Re: "SELECT ... FROM DUAL" is not quite as silly as it appears

From: Tom Lane <tgl(at)sss(dot)pgh(dot)pa(dot)us>
To: David Rowley <david(dot)rowley(at)2ndquadrant(dot)com>
Cc: Mark Dilger <hornschnorter(at)gmail(dot)com>, PostgreSQL Hackers <pgsql-hackers(at)lists(dot)postgresql(dot)org>
Subject: Re: "SELECT ... FROM DUAL" is not quite as silly as it appears
Date: 2019-01-04 19:48:57
Message-ID: 20472.1546631337@sss.pgh.pa.us
Views: Raw Message | Whole Thread | Download mbox
Thread:
Lists: pgsql-hackers

David Rowley <david(dot)rowley(at)2ndquadrant(dot)com> writes:
> I've just looked over the v4 patch. I agree that having an RTE for a
> from-less SELECT seems like a good idea.

Thanks for looking!

> While reading the patch, I noted the following:
> 1. It's more efficient to use bms_next_member as it does not need to
> re-skip 0 words on each iteration. (Likely bms_first_member() is not
> needed anywhere in the code base)

Sure. As the comment says, this isn't meant to be super efficient for
multiple removable RTEs, but we might as well use the other API.
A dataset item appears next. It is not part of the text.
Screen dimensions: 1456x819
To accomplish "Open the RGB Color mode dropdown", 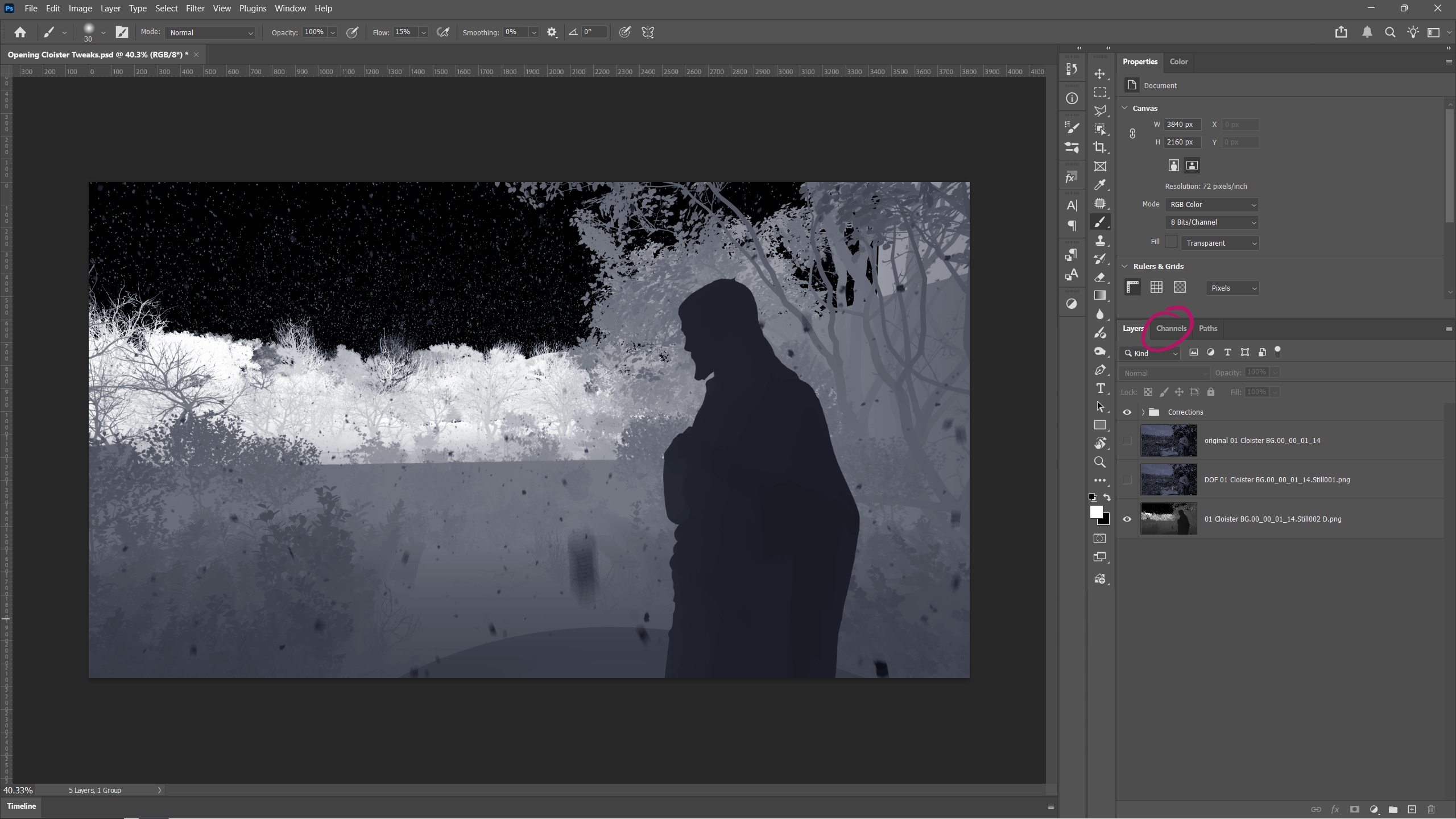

> 2. The following comment seems to indicate that we can go ahead and
> make parallelise the result processing, but the code still defers to
> the checks below and may still end up not parallelising if say,
> there's a non-parallel safe function call in the SELECT's target list.

Adjusted the comment.

> 3. You may as well just ditch the variable and just do:
> Assert(rel->relid > 0);
> Assert(planner_rt_fetch(rel->relid, root)->rtekind == RTE_RESULT);
> instead of:
> RangeTblEntry *rte PG_USED_FOR_ASSERTS_ONLY;
> There are a few other cases doing just that in costsize.c

Meh. I'm not really on board with doing it that way, as it'll just
mean more to change if the code is ever modified to look at other
fields of the RTE. Still, I see your point that other places in
costsize.c are doing it without PG_USED_FOR_ASSERTS_ONLY, so changed.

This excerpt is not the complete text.